When Jonauskaite and Mohr analyzed the three climate factors, they discovered that participants rated yellow as more joyful if they lived in a rainy country further from the equator. Participants rated yellow as less joyful or not joyful at all if they lived in a sunny country closer to the equator. 

Specifically, people living in North Africa (Algeria and Egypt) and the Middle East (Saudi Arabia and Iran) were unlikely to associate yellow with joy. These people live in relatively dry countries that have many sunny days. In contrast, people living in Nordic European countries (Estonia, Finland, Iceland, Norway, and Sweden) were very likely to associate yellow with joy. These people live in relatively wet countries that have many cloudy days. To them, the yellow sun is a joyful, precious commodity.

To be sure, there were exceptions to the overall pattern. Australia is a dry, sun-drenched country (a sunburnt country, say many Aussies) located near the equator, yet almost two-thirds of Australians in the study said they associate yellow with a feeling of joy. (Most Australians live near the coast. Perhaps they associate the sun with swimming, surfing, and beach volleyball.)
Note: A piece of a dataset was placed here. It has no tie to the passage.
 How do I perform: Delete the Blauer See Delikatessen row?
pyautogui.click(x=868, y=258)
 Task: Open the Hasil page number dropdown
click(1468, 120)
Most researchers who investigate color-emotion associations attribute specific pairings to cultural and linguistic factors. Jonauskaite and Mohr’s findings suggest that climate and geography may also play a role. If that’s the case, what is the exact mechanism by which climate and geography exert their influence?
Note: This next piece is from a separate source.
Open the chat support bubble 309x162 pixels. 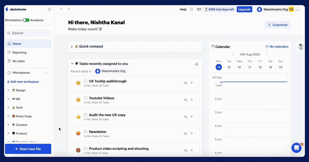[x=296, y=148]
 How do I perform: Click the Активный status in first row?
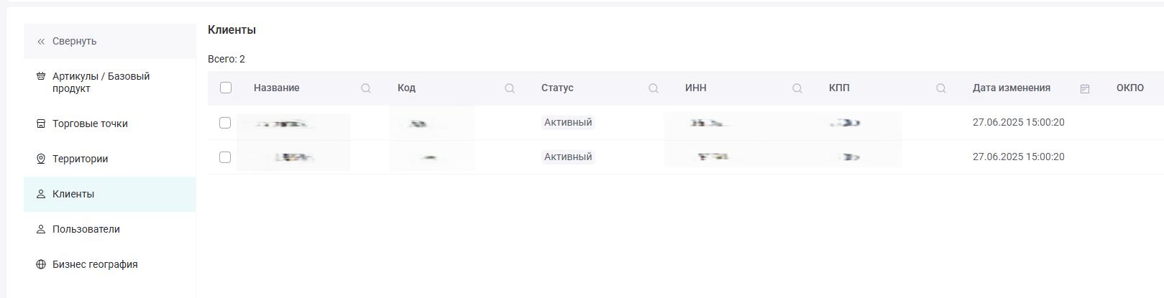pos(568,122)
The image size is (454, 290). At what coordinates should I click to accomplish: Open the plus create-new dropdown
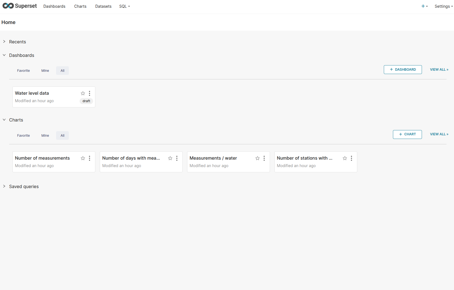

In their article in the Journal of Environmental Psychology, Jonauskaite and Mohr discuss several possibilities. Perhaps the sun’s yellow color is associated with feelings of joy because sunlight warms the skin, makes colors more vibrant, and turns seeds into flowers. Maybe yellow is the color of joy because people often do joyful things (like play games and have picnics) when they are outdoors on a sunny day.

These mechanisms may operate everywhere, but they are probably more salient (more noticeable and important) in places that are often cloudy and cold. In these places—Northern Europe, for instance—“the sun is fun” because people make an effort to do fun things when the sun is shining, which isn’t often.

In places that are usually hot and dry, like North Africa and the Middle East, the sun is less fun. I grew up in the San Joaquin Valley of California, surrounded by mile after mile of flat, semi-arid desert. Summers were hot, sunny, and dry. My family couldn't afford air conditioning. If someone had asked me to name the color of joy, I would have said blue, the color of swimming pools.


Jonauskaite, D., Abdel-Khalek, A. M., Abu-Akel, A., Al-Rasheed, A. S., Antonietti, J. P., Ásgeirsson, Á. G., ... & Mohr, C. (2019). The sun is no fun without rain: Physical environments affect how we feel about yellow across 55 countries. Journal of Environmental Psychology66, 101350.

Jonauskaite, D., and 35 others. (2020). Universal patterns in color-emotion associations are further shaped by linguistic and geographic proximity. Psychological Science, 31, 1245-1260.